Então, os tempos românticos dos "Ao Vivo" já se foram. Momentos como o Viva!, disco clássico do Camisa de Vênus, ou It’s Alive, o clássico do Ramones fase Richie Ramone, ou então o If You Want Blood You Got It, do AC/DC fase Bon Scott, ou o No Sleep Til' Hammersmith, do Motörhead, ou o Kiss Alive I, do, ahn, Kiss, se perderam no tempo e, embora sejam melhores que 99% do que se faz hoje em matéria de rock, não conseguiram fazer a molecada entender que o bom dos discos ao vivo é a energia pulsante, orgânica e a eletricidade natural, com os erros e tudo. Os erros é que eram bons, porra!

Eu vi ninguém menos que o RUSH errando ao vivo, no Maracanã (na 3ª marcação de Overture - The Temples of Syrinx, devidamente retirada do DVD Rush in Rio, uma pena - mas eles eu perdôo), e sabem de uma coisa? Foi autêntico, humano e maravilhoso...!


Mas voltando ao assunto (viajei), podem ter certeza que Official Live, apesar de sua produção irretocável, é bem mais fiel do que se possa imaginar, pois os caras realmente mandam bem.

Estão lá todos os pontos altos desses discos que citei e apenas uma (grande) falha, que é a não-inclusão do clássico Mouth For War. De resto, tudo safo e você ainda leva duas faixas inéditas de lambuja: Where You Come From, um blue-grass metálico com slide guitar Aerosmithiana e I Can’t Hide, uma colisão à mil por hora entre Iron Maiden e Judas Priest. Pra ouvir entornando um Jack Daniels, sem gelo.


Depois disso, eles estrearam no novo milênio com Reinventing the Steel (2000), assunto pra outra vez. A banda acabou logo em seguida, e seus estilhaços deram origem ao conceituado Damageplan, enquanto o vocalista Phil Anselmo se embrenhou ainda mais em seus projetos paralelos (Down, Superjoint Ritual). Mas a incendiária fase noventista ficou na memória.

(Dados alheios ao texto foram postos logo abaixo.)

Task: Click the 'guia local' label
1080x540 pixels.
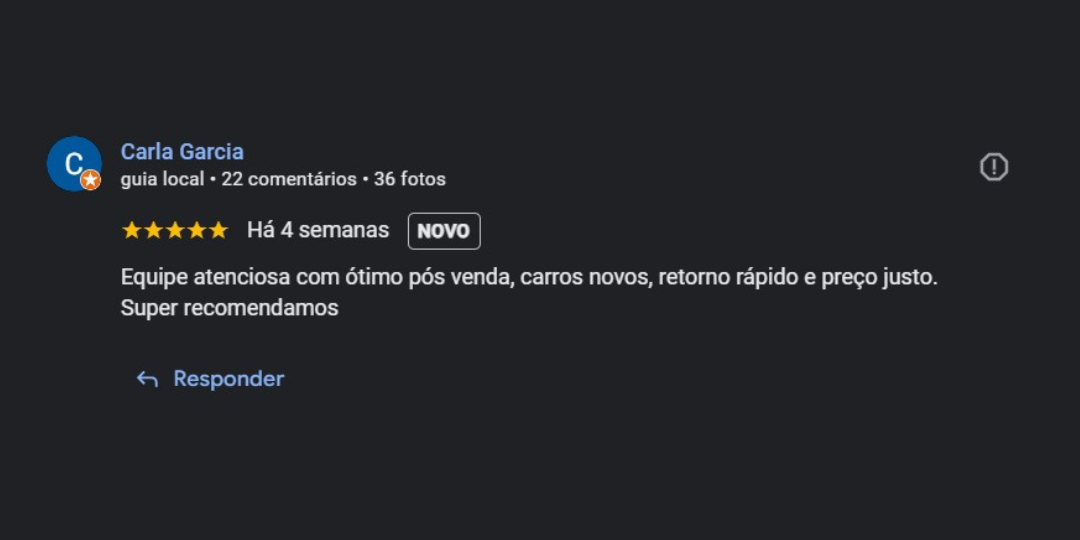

Post escrito ao som de Rush (Permanent Waves), Metallica (Ride the Lightning) e Pantera (todos esses). Sim, deu tempo e ainda detonei dezenas de copos de café.

Um comentário:

Alexandre disse...

Muito bom artigo.
Já conhecia bem Pantera na época. Mas lembro que no lançamento de Far Beyond Driven e Great Southern Trendkill, as primeiras vezes que ou vi esses discos foi difícil de entender. Acho que é aquilo que vc falou mesmo. Foi a inauguração das Aberturas-Avalanche.